[Design View / Design Solution]
Master On-Chip Embedded Multiprocessor Coherence
Although snoopy virtual-bus approaches are the first step, hybrid snoopy-directory schemes will be the next trend in embedded coherence.
Deadlock/Livelock In addition to choosing the method of serialization and type of coherence protocol, cache-coherence protocol designers must guarantee that the protocol is deadlock- and livelock-free, given limited resource/buffer constraints. This is particularly relevant in packet-switched, interconnect-based coherence.
There are two types of deadlocks—interconnect and protocol. Both generally occur due to buffer constraints in a packet-switched interconnect. Protocol deadlocks should be carefully considered when designing coherence protocols (Fig. 3a). Common schemes that prevent deadlocks include separating a transaction's request path from the reply/response path, and guaranteeing that a cache or a memory agent responds to a request in any state.
To accomplish the first scheme, designers usually use virtual channels7 (Fig. 3b). Transactions flowing in any virtual channel follow a FIFO order, and a blocking event in the stream causes a backpressure that can be traced all the way to the source. Hence, as long as the sinks (of transactions) make forward progress, so does the system.
Livelock in a distributed system takes place when there's a halt to forward progress. At the processor, this is reflected in the program counter of some Load/Store not making forward progress. This frequently occurs when multiple caches try unsuccessfully to gain ownership of a cache line. If a global serial order is properly established in the system, each agent can handle requests in that order. The global serial order itself must be established in a fair manner. Various resources (ports, buses, buffers) all need to be fairly allocated to the multiple threads/processors.
Another concern related to livelock prevention is flow control. A system's flow control limits resource allocation. Done in an ad-hoc manner, it could result in livelock. A common case is overuses of retries or negative acknowledgements (NACKs) while responding to a request.
Other Considerations Beyond deadlock and livelock, designers should consider the following issues:
Cache hierarchies and DMA: Issues of deadlock surface as transactions traverse the cache hierarchy.
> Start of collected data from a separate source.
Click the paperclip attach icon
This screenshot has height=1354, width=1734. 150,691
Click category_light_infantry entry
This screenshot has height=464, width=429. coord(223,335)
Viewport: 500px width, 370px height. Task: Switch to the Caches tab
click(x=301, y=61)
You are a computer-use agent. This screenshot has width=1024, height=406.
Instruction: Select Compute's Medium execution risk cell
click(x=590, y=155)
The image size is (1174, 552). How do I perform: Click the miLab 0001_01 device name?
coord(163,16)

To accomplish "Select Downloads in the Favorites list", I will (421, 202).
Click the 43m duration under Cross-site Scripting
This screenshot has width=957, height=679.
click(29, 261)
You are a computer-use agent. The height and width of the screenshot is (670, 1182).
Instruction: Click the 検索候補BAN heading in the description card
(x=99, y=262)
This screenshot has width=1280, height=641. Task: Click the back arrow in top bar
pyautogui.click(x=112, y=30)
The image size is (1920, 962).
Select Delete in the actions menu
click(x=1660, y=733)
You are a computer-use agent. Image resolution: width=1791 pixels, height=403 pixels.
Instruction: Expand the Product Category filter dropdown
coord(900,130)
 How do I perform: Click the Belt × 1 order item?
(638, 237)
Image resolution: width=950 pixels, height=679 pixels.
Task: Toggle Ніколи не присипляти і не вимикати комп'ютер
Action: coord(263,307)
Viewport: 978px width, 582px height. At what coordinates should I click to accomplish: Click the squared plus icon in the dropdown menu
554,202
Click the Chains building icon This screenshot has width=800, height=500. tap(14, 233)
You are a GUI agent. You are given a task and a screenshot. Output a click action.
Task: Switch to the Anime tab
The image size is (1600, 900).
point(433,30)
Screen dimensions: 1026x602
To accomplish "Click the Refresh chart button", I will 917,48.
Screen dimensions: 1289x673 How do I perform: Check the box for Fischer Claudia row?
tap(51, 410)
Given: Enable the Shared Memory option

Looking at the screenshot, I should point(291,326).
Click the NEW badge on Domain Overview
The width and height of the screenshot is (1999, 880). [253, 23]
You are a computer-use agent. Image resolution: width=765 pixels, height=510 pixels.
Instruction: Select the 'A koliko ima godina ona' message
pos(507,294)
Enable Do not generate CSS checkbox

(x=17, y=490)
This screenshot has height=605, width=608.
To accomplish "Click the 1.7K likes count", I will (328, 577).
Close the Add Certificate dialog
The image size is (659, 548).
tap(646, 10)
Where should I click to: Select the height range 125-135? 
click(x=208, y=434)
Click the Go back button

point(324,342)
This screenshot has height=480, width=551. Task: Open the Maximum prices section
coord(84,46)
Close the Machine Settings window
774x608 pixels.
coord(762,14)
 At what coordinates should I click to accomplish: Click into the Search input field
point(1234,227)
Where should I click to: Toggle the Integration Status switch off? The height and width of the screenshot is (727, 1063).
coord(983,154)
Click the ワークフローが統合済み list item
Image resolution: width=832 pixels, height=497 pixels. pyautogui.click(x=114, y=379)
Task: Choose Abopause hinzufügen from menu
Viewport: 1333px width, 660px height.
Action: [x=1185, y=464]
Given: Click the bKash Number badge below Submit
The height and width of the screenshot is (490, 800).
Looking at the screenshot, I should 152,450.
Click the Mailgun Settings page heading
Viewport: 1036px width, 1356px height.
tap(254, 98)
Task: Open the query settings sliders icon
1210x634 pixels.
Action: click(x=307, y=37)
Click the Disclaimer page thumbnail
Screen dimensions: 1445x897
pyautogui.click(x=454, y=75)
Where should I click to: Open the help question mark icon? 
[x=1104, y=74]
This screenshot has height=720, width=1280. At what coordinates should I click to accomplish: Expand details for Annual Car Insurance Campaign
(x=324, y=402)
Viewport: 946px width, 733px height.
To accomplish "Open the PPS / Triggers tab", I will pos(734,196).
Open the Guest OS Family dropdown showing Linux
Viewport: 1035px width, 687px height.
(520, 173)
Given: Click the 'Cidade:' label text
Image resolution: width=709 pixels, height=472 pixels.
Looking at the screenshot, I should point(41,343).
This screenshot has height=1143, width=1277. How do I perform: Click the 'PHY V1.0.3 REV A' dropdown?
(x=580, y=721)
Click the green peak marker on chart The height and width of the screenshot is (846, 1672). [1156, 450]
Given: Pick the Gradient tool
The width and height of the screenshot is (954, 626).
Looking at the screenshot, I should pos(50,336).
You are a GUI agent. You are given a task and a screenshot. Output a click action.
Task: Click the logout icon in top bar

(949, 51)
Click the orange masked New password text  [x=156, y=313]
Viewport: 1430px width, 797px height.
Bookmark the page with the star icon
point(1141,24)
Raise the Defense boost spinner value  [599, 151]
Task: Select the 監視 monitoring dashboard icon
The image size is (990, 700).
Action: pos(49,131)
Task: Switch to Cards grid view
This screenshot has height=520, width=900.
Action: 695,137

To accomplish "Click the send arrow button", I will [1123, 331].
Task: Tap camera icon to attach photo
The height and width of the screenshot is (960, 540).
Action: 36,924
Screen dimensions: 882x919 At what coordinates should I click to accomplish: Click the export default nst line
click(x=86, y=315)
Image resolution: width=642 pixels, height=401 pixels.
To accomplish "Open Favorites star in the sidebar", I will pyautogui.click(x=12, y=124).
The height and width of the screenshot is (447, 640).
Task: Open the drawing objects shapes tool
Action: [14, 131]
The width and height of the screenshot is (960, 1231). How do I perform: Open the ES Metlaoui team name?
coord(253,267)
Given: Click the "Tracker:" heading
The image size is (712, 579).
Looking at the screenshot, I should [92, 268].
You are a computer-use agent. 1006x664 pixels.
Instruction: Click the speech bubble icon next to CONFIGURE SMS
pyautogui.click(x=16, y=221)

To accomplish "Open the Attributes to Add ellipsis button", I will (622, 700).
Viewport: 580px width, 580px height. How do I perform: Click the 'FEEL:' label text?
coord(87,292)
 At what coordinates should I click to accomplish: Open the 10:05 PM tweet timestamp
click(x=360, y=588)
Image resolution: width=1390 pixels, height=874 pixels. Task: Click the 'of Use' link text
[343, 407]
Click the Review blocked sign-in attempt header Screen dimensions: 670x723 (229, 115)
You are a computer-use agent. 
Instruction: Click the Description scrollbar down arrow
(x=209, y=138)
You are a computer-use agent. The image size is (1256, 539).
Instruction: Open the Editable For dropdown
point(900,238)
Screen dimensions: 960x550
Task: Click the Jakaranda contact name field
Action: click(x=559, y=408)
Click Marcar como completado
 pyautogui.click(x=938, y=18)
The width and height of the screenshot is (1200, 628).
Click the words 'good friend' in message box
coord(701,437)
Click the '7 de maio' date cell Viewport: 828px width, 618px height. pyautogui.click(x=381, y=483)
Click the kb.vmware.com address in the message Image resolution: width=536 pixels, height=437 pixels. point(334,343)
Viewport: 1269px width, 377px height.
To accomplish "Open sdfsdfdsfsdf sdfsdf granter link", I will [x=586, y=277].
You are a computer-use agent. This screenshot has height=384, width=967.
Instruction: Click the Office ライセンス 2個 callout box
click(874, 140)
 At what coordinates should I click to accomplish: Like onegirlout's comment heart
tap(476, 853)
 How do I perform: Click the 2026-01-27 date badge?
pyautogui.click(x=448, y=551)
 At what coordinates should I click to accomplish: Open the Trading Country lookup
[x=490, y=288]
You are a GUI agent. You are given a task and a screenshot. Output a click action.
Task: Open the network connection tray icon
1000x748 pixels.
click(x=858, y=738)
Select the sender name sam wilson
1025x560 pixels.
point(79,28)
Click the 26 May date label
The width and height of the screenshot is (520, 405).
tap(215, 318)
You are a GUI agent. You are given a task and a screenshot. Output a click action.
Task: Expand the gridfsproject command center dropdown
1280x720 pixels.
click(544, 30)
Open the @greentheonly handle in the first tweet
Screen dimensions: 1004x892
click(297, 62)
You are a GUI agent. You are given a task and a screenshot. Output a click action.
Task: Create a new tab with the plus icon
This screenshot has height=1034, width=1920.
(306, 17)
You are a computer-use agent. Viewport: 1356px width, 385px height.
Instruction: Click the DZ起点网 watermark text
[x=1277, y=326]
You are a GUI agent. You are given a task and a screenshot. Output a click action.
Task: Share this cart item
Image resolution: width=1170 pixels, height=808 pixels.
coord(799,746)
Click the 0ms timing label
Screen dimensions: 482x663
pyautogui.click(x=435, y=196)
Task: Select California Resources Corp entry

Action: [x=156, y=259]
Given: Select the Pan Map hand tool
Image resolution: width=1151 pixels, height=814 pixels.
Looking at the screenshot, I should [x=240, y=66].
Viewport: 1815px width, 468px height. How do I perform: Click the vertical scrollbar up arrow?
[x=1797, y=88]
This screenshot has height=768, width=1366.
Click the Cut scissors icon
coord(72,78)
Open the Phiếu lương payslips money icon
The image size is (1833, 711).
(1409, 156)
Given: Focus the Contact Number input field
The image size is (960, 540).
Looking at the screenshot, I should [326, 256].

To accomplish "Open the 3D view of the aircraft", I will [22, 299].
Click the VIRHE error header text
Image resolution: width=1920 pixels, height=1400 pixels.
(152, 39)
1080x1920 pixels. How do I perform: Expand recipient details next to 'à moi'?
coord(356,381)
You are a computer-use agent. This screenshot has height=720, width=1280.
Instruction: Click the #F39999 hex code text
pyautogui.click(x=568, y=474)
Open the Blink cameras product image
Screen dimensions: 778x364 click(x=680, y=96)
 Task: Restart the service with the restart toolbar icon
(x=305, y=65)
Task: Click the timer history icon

Usually, one can adopt the same mechanism used in the broader protocol to keep the requests and replies on separate (virtual or real) channels/FIFOs.
Another issue concerns determining the level at which to enforce coherence (L1 Cache, L2 Cache, or L3 Cache). Where will the I/O enter/extract cache lines from the coherence domain? Solutions that involve issues of inclusion are usually very application- or system-specific. Hints can be supplied to the coherence system for prefetching and data placement by incorporating the hints into the coherence system's transaction set. The obvious example is in routing, where the headers of an incoming IP packet need to be matched against a table to determine the destination buffer/interface for that packet. These headers can be placed close to the lower cache levels by coloring transactions with hints, such as Read/Write Hit/Miss policies.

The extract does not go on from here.